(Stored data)
_ _ _ _ _

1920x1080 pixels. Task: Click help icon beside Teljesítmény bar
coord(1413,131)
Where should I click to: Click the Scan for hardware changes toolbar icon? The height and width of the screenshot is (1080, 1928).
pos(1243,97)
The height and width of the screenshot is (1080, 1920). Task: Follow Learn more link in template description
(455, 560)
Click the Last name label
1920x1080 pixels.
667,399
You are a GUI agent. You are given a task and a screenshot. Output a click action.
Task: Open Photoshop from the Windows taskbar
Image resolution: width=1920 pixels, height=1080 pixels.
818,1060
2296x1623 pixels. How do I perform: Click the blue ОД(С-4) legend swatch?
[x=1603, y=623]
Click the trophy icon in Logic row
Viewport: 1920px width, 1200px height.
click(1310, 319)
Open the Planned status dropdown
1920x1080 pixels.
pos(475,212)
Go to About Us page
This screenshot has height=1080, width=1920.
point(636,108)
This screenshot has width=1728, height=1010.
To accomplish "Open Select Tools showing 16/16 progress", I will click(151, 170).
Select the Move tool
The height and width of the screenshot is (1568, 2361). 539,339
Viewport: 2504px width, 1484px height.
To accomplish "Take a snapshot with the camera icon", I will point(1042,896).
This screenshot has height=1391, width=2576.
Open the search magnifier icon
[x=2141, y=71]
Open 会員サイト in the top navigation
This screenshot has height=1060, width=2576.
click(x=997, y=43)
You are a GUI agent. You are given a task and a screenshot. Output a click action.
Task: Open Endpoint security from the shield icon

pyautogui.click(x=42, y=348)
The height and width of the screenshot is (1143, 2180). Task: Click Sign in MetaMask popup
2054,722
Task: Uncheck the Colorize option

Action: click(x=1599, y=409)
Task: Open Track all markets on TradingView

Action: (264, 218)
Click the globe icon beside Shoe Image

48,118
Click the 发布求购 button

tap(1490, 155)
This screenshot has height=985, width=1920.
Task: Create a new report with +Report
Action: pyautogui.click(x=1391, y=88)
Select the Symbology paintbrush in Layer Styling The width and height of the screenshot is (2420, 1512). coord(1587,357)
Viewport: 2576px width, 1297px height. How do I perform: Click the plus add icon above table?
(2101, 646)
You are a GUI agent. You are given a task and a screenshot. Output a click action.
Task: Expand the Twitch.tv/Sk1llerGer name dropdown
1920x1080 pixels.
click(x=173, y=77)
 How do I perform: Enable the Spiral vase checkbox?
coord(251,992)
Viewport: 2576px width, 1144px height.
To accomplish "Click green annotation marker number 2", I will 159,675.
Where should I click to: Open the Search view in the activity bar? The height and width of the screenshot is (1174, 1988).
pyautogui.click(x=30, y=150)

_ _ _ _ _

◆ **Exercise prompt**:
Extract the lines above from the one containing "Viewport: 2576px width, 1144px height." to the last line, both included, exactly as written.

◆ **Response below**:
Viewport: 2576px width, 1144px height.
To accomplish "Click green annotation marker number 2", I will 159,675.
Where should I click to: Open the Search view in the activity bar? The height and width of the screenshot is (1174, 1988).
pyautogui.click(x=30, y=150)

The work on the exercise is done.